Those are some of the findings of the
Center for American Politics and Design, a fledgling group of designers interested in campaign marketing and design. The group collects thousands of logos, color schemes, and marketing campaigns, adding them to a growing archive of imagery that anyone can download and use as they see fit. Founder Susan Merriam plans to build tools for fledgling candidates that may not have a budget for design–and connect young candidates to designers who want to help.
Campaign design tends to serve as an engine for hot takes in the political media, driven as much by the 24-hour-a-day news cycle of network TV as the huge sums of money most politicians spend on marketing. Criticisms tend to fall along
pretty predictable political lines; a candidate’s taste becomes a stand-in for their party alignment. (Surprise! When candidates don’t run on policies, they end up being judged on aesthetics.)

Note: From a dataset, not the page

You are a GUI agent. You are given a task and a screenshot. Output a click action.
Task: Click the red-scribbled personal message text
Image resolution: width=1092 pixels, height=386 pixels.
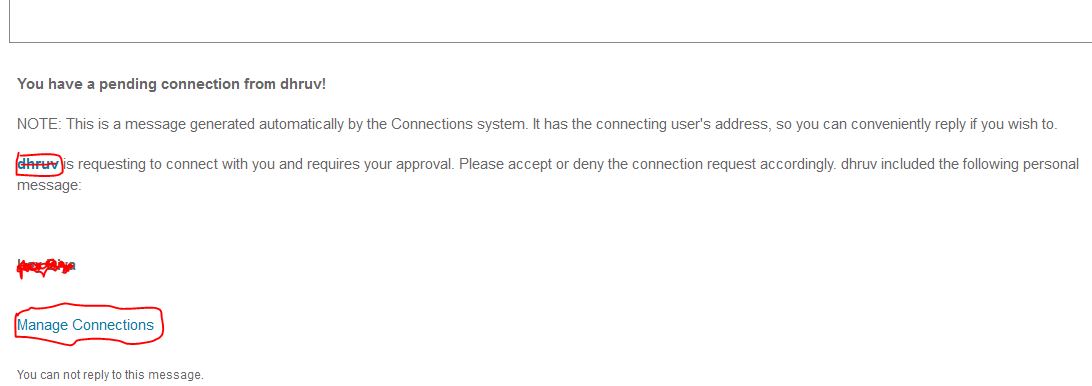[x=45, y=266]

But it also offers a vantage on how American politics has evolved. Some of the CAPD’s new research, analyzing roughly 900 campaigns from 2018 and 2019, reveals both political parties’ search for identity and ideological direction. Look at the hundreds of campaigns run over the past year, and you’ll see candidates using design to market themselves as anti-establishment outsiders or friendly, normal, would-be neighbors. You’ll also see evidence of the influx of corporate money, as well as candidates signaling their traditionalist values or “likability,” a quality so often described as lacking in women candidates.
“At least at the presidential level, there’s a lot more focus on [design] in terms of differentiating yourself,” Merriam says, as opposed to the generic branding of the 1990s. “Maybe that’s a symbol of the polarization that we’re in as well.”
That doesn’t mean that every politician is investing in designers, necessarily. After Barack Obama’s successful and
well-designed campaigns, many subsequent candidates have simply tried to copy Obama’s iconography, using the same fonts and cribbing other aspects of the former president’s campaigns. Even Mike Huckabee, a politician who once said that Obama’s “
new domestic terrorism plan probably requires Americans to memorize Koran verses,” debuted an
Obama-esque logo for his ill-fated 2016 campaign.
Alexandria Ocasio-Cortez’s successful campaign design has already become a touchstone like Obama’s did–and may end up being widely mimicked, too.